====== PASSAGE FOR REVIEW ======
Words…words…words…

In a disorderly world of current events populated by a citizen journalist with a smart phone and the Web as tools of the trade, it’s unlikely journalism will ever be the same for me.  Mind you, I am not judging this newfangled journalism but it does provoke nostalgia as a throwback on the days  when editors would admonish, castigate and scold a reporter if facts were not verifiable. Or, if reporter didn’t use ‘as it were’ when not definite or sure about a fact, when in doubt about it.  Tempted as I am to name some names that are usually up on the marquee I will give these colleagues the benefit of the doubt because the bar for literacy now is lowered to the Netspeak.   LOL substitutes well for appreciation or applause.  Look at BRB.  If in the middle of a poker/bridge game you have to excuse yourself for a trip to boys room all you need to say to everyone to let them know you will be right back is BRB or Be Right Back.  Modern colloquy is handy, isn’t it?  So why whine about emojis, netspeak and editors caught between damned if I do, damned if I don’t? 

Given these musings my Pulwama outrage over Srinagar carnage would have to wait and see if an opinion is forthcoming from yours truly.  In my heyday Pulwama would be spread over newspaper columns for weeks, as screed, opinion, analysis or observation.  But now, there isn’t one thing I could say that hasn’t been said by someone, in videographic detail, warts and all.  News  and current events are in overdrive and likely to explode from information overload. Facebook is the likeliest of all Web entities to lead the way in some new direction given it has the pulse of its 2.5 billion subscribers with their personal identification numbers under its thumb. Mercifully, Indian print media is flourishing despite contrary trends elsewhere in the world. Until next major surprise comes along let’s enjoy Greater Kashmir and its unassuming presence as emblematic of what used to be normal.

   

So with apologies to GK readers let me  indulge myself with some words I have used, misused, and abused at different times in my career as a journalist.  

Ah, those words, words, words

One of them was cock a snook.  I realized its impact when a senior colleague asked me for its meaning.  He also asked if I would incorporate the idiom into a book of his I was helping copyedit.  Usually, cock a snook means to thumb one’s nose at somebody.  A pejorative, it usually conveys disrespect.  Of course it could take various meanings depending on its usage and context.  Remember, the ultimate arbiter of usage is the user. I used it enough to deliver it in my columns with an easy facility that was efficient both figuratively and literally.  Given a particular context same word could have nuanced meanings and the phrase will adapt to nuance.  I realized the impact of the word when, months later, my colleague, a senior editor, no less, at the time of his book launch.

And then, there of course is ‘warts and all’ that you already heard, and, which, to my mind means including defects!  

But two words indelibly etched in my head are gaunt and gangly… both used in my introduction to Maqbool Fida Hussain (M F Hussain) in a two-page feature on this preeminent artist of India in the Statesman, mother of all English language newspapers in India.. at that time.  My introduction to Hussain went something like this:  Gaunt and gangly, he slouched over his bicycle with a long step ladder strapped to its side…pedalling away to draw likeness of some celluloid goddess on a building wall or a billboard, referencing his early career in Mumbai as a painter.  Gaunt and gangly stayed with me forever since I first saw Picasso’s Old Man With His Guitar (circa 1904) in Chicago Museum of Art years later.  A decrepit old man looking at his guitar was truly gangly and gaunt with pain of centuries in his bones ready to creak.  Picasso lived in Paris around 1904 and the only dye an artist in his condition could afford was cheap blue dye.  Hence, Picasso’s blue period, a derivation.
====== RECORD SET ======
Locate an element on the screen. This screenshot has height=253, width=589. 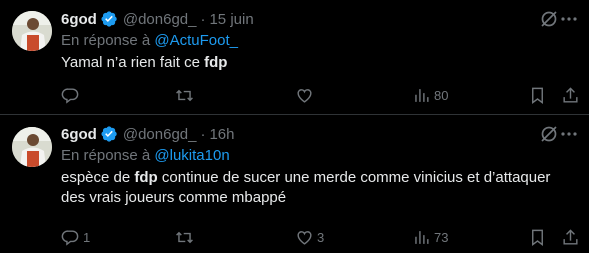
reply-context: En réponse à @lukita10n is located at coordinates (146, 156).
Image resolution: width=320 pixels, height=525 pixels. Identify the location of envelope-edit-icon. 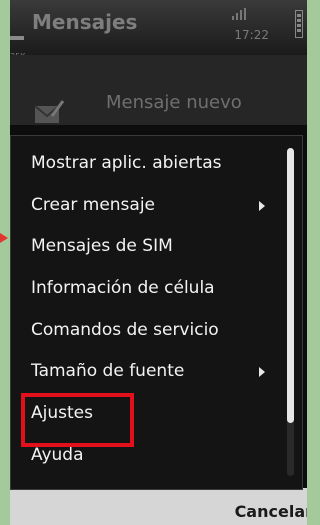
(49, 112).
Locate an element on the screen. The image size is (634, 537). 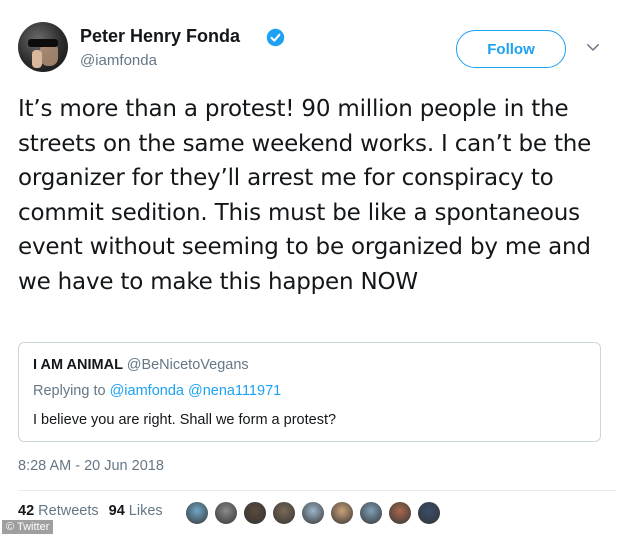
======
DIRECTIONS:
1 > For the column on journalism and words, state whether each statement agrees with it: (a) Indian print media is flourishing despite contrary trends elsewhere; (b) the feature introducing Hussain ran in Greater Kashmir; (c) Picasso's Old Man With His Guitar is dated to around 1904. Answer yes or no for each, and quote the deciding words of the column.
2 > Write out every line of the entries on locating items in screenshots exactly as they stand, from the first through the last, and leave the pictures out.
The entries have no connection to the column.

TASK-BY-TASK OUTPUTS:
1 >
(a) Yes: "Mercifully, Indian print media is flourishing despite contrary trends elsewhere in the world."
(b) No: "in a two-page feature on this preeminent artist of India in the Statesman"
(c) Yes: "Picasso’s Old Man With His Guitar (circa 1904)"

2 >
Locate an element on the screen. This screenshot has height=253, width=589. 
reply-context: En réponse à @lukita10n is located at coordinates (146, 156).
Image resolution: width=320 pixels, height=525 pixels. Identify the location of envelope-edit-icon. 
(49, 112).
Locate an element on the screen. The image size is (634, 537). 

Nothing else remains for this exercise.